Wellington Squares

17 Dec


Wellington Squares are what I’ve always known these shortbread, caramel and chocolate squares as because that’s what my Grandma called them. You may also know them as Millionaire’s Shortbread. I would be absolutely fascinated if anyone can enlighten me as to how these names came about. My internet searching has not been fruitful in that respect.

Anyway, whatever you call them- they are absolutely delicious. Probably very sinful, but as you can see from my recipe back catalogue- I never worry about that! The important thing is that you’re eating a balanced diet and one little square of these every day is not going to do you any harm.



  •  100g/ 3 1/2 oz unsalted butter (softened)
  • 50g/ 1 3/4 oz  light brown (muscovado) sugar
  • 125g/ 4 1/2 oz gluten free plain flour
  • 1/2 tsp Xanthan Gum
  • 40g/ 1 1/2 oz gluten free rolled oats (If you can’t eat oats then substitute ground rice or extra plain flour).


  • 1 x 397g can condensed milk
  • 25g/ 1oz unsalted butter
  • 25g/ 1oz light brown (muscovado sugar)


200g chocolate.

TIP- I use milk chocolate because I find it makes the whole thing less rich and I’m not a fan of dark chocolate. You can use either, white chocolate might make it a bit sickly sweet with all that caramel. But you can use 25g 1 oz to drizzle on top to make an interesting decoration. I don’t spend a lot on my cooking chocolate- I use the supermarket basic ranges at around 35p per 100g. They are far cheaper than ‘cooking chocolates’ which are usually around £1 per 100g and I think they give a good result. I probably didn’t temper my chocolate properly which is why this bake doesn’t have a shine on top.
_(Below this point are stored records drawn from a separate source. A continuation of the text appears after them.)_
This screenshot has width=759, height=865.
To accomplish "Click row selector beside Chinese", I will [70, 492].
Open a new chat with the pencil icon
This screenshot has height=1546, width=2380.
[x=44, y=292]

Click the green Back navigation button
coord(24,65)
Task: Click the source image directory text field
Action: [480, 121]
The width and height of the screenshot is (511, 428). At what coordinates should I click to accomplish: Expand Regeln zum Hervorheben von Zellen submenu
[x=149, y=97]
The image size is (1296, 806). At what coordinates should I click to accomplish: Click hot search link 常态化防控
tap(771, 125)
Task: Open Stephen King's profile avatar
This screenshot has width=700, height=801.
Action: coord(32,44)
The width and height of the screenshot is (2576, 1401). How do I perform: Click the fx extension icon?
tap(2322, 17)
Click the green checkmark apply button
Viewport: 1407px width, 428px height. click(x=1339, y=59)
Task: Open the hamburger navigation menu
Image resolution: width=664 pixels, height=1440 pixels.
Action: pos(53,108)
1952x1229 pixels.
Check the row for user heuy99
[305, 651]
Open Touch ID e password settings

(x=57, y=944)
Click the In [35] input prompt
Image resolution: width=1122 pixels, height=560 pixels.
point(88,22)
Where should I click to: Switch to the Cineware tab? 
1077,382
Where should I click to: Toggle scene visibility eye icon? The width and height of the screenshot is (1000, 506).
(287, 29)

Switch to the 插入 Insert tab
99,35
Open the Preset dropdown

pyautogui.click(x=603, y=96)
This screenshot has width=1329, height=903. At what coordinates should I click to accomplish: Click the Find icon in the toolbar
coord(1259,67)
  1. Pre-heat your oven to 180 degrees C/ 350F/ Gas Mark 4. Line an 8 inch square tin.
  2. Cream the butter and sugar (for the shortbread) until pale and fluffy.
  3. Sieve in the flour and Xanthan, then add the oats. Mix until the dough comes together.
  4. Tip the mixture into the base of your tin and press down with your knuckles. Prick it all over with a fork and place into the oven for 25 minutes. Leave to cool in the tin.
  5. To make your caramel, place all the ingredients into a small saucepan and heat gently until the butter has melted and the sugar dissolved. Then raise the heat slightly, stirring all the time so that the mixture begins to boil gently. Keep it there for 3-4 minutes until the caramel thickens. Pour the caramel filling over the cool shortbread base and level out.
  6. Leave to cool entirely, then melt your chocolate. I do this in the microwave but you can also use a Bain Marie on the stove. Pour this over your caramel mixture and level out.
  7. Don’t put it in the fridge or it’s likely you’ll spoil the chocolate’s appearance. But cool the whole thing, until set and then cut into small pieces.

I’d love to hear how you get on with this recipe! Merry Christmas everyone.